The meeting never came to fruition. The chief avoided me most of the morning, told me once or twice in passing that he only needed to get this one other thing done and then he’d call my host-dad. I waited. At the shift’s end I discovered he and Vuth trying desperately to rescue the chief’s keys with a long bamboo pole inserted into the window of his office where he’d accidentally locked his keys. “Oh, whoops, we never had our meeting! Okay, go have lunch at Vuth’s first, then we’ll all meet,” the chief assured me. “Come,” said Vuth.
Once at his house, Vuth and I sat for rice and he laid the cards on the table. “The chief went ahead and met with your host-dad over the weekend. They’re good friends.” I knew there was more and what the conclusion would be and I cried quietly in my rice. He continued. “Your dad said he had had no idea how hard things were for you at the house. And I know you love him but he definitely knew. He never thought you would leave, though. And now I know he fears for his family’s reputation.” Vuth wasn’t looking at me and I could hardly look at him for how hard I could tell he was concentrating on what he was saying. “If you think you can stay there for the next few months then maybe… maybe it’s better. You’re strong.” His wife appeared and could tell we’d talked. “You can do it! Endure!” She offered to let me rest there for a while but I said I should probably go back to the house.
Around noon I finally made my way home for the first time in days but managed to avoid my family as I went upstairs. It was always going to be far too much to ask to switch families but stay in the same village, I told myself in the shade on the balcony, crouched on the cool tile. I spent the afternoon emotionally moving back in to my room, to the whole upstairs. I felt as if I’d driven from Maine down to the tip of Florida in one shot, that my car had broken down and now I was walking back north.
In some hours, I acknowledged my hunger but abided until I thought everyone was napping downstairs, then made my descent. I miscalculated and instantly saw pa sitting at the table. When he saw me he jumped. “Hey! Eat, uhh, round bread? You know, round bread? Do you want some? Hey, mak!” Mak then exclaimed from the kitchen and waved me over. “Here, here!” she called. She handed me a bowl of rolls (round bread) and curried freshwater prawns which I recognized as a dish from last night’s wedding. “I asked the uncles you sat with what you had eaten the most of and I brought you some extra,” she smiled as she led me over to the table where I ate mechanically in a daze. It occurred to me how bizarre this rather un-bizarre episode felt.
Mak laid on the sugar extra heavy over the next few days, which is to say, she acknowledged my existence. She even referred to me as “daughter” once instead of “her” and kept offering me the snacks she usually reserved for her real kids.

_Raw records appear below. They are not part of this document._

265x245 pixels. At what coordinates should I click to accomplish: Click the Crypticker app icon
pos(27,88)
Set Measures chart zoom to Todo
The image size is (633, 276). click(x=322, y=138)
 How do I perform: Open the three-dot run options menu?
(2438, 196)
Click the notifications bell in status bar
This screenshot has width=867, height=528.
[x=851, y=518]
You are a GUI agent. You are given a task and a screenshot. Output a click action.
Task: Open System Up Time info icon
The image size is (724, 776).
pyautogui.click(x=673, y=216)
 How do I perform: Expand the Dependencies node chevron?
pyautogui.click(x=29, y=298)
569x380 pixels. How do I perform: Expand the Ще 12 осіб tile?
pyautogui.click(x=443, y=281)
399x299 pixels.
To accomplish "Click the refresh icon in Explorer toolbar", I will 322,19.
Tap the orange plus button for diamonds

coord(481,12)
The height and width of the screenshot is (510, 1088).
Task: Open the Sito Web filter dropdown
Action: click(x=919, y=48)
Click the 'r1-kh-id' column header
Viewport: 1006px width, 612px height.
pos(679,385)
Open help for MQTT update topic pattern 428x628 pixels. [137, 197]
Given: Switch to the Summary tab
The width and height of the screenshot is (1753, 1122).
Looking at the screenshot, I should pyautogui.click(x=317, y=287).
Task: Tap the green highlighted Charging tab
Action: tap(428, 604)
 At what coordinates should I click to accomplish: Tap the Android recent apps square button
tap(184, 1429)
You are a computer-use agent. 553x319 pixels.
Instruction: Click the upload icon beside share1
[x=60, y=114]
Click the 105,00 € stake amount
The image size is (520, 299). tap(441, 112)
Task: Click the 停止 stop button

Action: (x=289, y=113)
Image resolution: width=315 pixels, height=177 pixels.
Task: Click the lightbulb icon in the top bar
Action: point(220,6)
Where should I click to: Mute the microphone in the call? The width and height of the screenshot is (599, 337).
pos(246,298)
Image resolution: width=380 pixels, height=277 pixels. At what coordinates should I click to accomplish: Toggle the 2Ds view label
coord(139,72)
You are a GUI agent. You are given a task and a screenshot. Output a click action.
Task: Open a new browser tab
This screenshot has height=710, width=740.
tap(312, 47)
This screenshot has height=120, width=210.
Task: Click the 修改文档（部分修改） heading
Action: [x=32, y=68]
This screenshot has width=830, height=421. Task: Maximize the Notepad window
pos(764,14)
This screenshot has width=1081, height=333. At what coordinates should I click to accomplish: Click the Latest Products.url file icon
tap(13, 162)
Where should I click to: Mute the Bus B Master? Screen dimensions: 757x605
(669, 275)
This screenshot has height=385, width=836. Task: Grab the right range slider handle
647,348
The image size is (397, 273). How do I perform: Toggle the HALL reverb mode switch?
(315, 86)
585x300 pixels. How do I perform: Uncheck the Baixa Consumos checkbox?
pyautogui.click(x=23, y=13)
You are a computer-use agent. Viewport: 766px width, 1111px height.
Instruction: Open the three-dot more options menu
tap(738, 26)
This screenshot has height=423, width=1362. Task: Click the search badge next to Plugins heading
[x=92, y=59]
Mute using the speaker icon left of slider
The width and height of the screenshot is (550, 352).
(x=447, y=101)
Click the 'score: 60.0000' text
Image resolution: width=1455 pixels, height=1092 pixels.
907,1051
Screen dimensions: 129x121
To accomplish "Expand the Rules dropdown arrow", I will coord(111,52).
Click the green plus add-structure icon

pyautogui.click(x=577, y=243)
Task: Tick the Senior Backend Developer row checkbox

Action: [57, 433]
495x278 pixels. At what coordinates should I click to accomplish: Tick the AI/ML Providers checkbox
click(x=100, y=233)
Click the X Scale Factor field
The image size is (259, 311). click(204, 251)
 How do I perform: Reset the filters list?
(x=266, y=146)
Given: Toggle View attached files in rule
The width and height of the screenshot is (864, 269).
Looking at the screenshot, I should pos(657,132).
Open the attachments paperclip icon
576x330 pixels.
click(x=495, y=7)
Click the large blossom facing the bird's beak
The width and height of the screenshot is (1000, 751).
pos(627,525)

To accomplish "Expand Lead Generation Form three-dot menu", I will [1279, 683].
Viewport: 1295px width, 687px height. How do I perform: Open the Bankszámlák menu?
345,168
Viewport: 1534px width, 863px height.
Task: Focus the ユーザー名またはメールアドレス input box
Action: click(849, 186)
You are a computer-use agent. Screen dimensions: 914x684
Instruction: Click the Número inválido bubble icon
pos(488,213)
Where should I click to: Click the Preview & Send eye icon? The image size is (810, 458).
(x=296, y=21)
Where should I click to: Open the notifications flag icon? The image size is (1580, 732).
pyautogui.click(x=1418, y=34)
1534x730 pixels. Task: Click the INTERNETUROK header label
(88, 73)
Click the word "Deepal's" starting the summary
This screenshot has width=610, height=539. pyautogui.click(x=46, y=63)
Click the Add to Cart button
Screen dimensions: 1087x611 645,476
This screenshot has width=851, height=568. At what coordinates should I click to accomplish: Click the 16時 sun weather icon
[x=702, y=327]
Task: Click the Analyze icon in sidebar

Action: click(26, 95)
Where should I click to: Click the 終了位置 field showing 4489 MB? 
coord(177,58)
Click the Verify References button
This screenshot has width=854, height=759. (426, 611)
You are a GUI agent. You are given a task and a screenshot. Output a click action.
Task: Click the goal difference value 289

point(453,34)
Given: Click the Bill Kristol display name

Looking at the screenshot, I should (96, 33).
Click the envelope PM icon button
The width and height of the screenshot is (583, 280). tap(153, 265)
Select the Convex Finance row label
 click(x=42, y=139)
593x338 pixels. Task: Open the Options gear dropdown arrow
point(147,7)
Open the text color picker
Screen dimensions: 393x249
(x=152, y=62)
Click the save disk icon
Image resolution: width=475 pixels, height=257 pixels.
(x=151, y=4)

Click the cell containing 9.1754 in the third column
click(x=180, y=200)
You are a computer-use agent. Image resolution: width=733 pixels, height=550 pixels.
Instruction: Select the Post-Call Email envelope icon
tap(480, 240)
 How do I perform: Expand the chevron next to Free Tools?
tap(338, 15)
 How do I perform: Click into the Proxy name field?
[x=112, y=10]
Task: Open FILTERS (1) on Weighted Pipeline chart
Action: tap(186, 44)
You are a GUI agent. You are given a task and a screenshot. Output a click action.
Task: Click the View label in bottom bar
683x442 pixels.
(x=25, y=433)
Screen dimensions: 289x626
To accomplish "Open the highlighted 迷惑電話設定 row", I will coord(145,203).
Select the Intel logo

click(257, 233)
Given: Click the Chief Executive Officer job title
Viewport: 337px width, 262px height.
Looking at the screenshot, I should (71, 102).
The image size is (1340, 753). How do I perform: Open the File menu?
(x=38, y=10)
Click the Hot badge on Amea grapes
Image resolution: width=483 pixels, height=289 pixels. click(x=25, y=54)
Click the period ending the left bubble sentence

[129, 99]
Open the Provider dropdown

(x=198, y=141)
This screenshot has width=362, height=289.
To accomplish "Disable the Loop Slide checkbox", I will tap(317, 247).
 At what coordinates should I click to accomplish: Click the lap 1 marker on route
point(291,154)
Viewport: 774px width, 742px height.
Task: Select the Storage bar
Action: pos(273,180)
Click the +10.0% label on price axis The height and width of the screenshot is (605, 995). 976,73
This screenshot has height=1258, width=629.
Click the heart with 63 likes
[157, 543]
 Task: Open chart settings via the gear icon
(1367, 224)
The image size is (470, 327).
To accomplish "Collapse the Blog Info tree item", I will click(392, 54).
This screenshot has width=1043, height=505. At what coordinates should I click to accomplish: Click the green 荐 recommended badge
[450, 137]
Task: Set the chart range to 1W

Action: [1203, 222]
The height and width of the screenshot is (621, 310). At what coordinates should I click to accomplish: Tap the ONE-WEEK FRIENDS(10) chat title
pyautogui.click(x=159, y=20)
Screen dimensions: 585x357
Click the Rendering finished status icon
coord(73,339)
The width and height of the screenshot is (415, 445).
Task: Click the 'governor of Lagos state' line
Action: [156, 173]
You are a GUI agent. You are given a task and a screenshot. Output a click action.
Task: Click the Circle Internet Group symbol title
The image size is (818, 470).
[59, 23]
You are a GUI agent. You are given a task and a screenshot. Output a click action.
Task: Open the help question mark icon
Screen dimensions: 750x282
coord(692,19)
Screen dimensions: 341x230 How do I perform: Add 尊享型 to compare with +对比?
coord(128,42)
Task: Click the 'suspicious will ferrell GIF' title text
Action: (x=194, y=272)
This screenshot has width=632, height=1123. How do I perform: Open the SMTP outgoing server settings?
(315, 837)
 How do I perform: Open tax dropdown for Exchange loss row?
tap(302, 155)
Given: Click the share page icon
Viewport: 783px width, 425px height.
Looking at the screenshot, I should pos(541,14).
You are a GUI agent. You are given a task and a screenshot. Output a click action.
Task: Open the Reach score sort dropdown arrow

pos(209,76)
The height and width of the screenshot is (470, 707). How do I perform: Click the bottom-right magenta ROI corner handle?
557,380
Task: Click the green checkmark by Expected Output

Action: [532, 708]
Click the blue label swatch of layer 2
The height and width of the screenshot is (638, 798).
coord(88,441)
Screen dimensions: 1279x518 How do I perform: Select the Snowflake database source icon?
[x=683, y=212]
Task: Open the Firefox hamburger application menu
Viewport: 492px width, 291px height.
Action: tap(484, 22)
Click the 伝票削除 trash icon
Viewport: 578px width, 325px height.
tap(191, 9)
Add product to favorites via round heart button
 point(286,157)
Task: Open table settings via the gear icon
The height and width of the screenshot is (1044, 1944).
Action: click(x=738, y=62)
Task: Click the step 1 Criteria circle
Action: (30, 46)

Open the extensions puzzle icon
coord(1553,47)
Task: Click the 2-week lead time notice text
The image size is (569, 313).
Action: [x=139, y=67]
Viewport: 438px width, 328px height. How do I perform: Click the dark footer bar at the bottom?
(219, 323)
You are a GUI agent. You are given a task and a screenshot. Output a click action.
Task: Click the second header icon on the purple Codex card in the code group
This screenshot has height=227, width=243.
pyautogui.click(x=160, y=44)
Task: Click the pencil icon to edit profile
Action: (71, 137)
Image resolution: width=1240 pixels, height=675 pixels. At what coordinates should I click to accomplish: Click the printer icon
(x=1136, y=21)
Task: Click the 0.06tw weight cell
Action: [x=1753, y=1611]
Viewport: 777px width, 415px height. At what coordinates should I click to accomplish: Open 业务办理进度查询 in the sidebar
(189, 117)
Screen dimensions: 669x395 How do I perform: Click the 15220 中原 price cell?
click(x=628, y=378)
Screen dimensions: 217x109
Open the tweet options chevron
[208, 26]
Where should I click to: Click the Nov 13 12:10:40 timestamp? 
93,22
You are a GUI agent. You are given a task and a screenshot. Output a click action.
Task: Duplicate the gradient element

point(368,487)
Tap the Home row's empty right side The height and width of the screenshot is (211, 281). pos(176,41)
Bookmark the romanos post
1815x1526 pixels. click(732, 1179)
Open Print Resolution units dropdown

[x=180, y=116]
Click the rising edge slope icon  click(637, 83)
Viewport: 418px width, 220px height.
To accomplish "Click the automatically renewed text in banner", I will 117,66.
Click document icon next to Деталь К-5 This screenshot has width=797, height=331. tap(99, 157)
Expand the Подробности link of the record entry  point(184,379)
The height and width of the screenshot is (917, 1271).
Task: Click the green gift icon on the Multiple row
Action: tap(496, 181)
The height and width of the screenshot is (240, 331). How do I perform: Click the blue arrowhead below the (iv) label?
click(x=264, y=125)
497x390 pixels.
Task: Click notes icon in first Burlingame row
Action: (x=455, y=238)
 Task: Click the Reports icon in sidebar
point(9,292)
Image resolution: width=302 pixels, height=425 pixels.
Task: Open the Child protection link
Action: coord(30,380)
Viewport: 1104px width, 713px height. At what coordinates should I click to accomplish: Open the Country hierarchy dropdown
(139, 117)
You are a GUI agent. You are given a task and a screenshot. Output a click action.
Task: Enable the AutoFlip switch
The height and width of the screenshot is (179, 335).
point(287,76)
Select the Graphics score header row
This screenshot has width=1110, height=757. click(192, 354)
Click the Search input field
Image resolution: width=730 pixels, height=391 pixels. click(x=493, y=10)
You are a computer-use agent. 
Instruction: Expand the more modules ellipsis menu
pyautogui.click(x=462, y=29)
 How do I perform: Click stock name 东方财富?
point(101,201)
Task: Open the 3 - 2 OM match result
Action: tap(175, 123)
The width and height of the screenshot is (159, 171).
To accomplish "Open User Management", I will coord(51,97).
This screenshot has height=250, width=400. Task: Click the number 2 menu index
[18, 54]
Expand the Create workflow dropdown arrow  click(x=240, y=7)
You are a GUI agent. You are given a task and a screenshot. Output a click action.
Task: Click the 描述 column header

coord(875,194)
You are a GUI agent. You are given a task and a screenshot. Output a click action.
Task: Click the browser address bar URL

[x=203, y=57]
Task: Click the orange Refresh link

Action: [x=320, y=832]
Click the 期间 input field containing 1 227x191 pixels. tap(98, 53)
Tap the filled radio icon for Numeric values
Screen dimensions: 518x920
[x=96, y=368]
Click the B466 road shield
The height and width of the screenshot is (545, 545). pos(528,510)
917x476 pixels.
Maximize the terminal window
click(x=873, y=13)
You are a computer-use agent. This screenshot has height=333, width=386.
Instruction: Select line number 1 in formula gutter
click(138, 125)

I did my best just to accept it at face-value. Maybe a corner really had been turned, maybe she really had grasped the reality that I would eventually leave and she might miss me. I dared to do several things around the house which I had previously thought incomprehensible: use the washing machine, occupy the kitchen for more than twenty minutes, stick my shoes in the new shoe-rack mak had set up for the family. On the second day of mak’s deluge of sweetness, I watched her count the family’s cash. In her hands flashed a hundred dollar-bill which I knew had been a part of last month’s rent. I calculated the hundreds of dollars the family would have lost if I had moved out for my final months. She noticed me nearby and pulled her mouth into a smile that told me the same arithmetic had crossed her mind more than once.
***
By the morning of the third day I walked downstairs to find my shoes tossed out on to the pavement beside the shoe rack and I knew we were back to normal. I felt a dull ache which at that point I knew well and thought I might talk to Leakhana about everything when she came for tutoring. She pulled up and smiled as she scooted on to the bench beside me. “What’s up?” she asked as she shook out her long black tresses. “Can I braid your hair?” I asked, and she flipped her hair over her shoulder for me.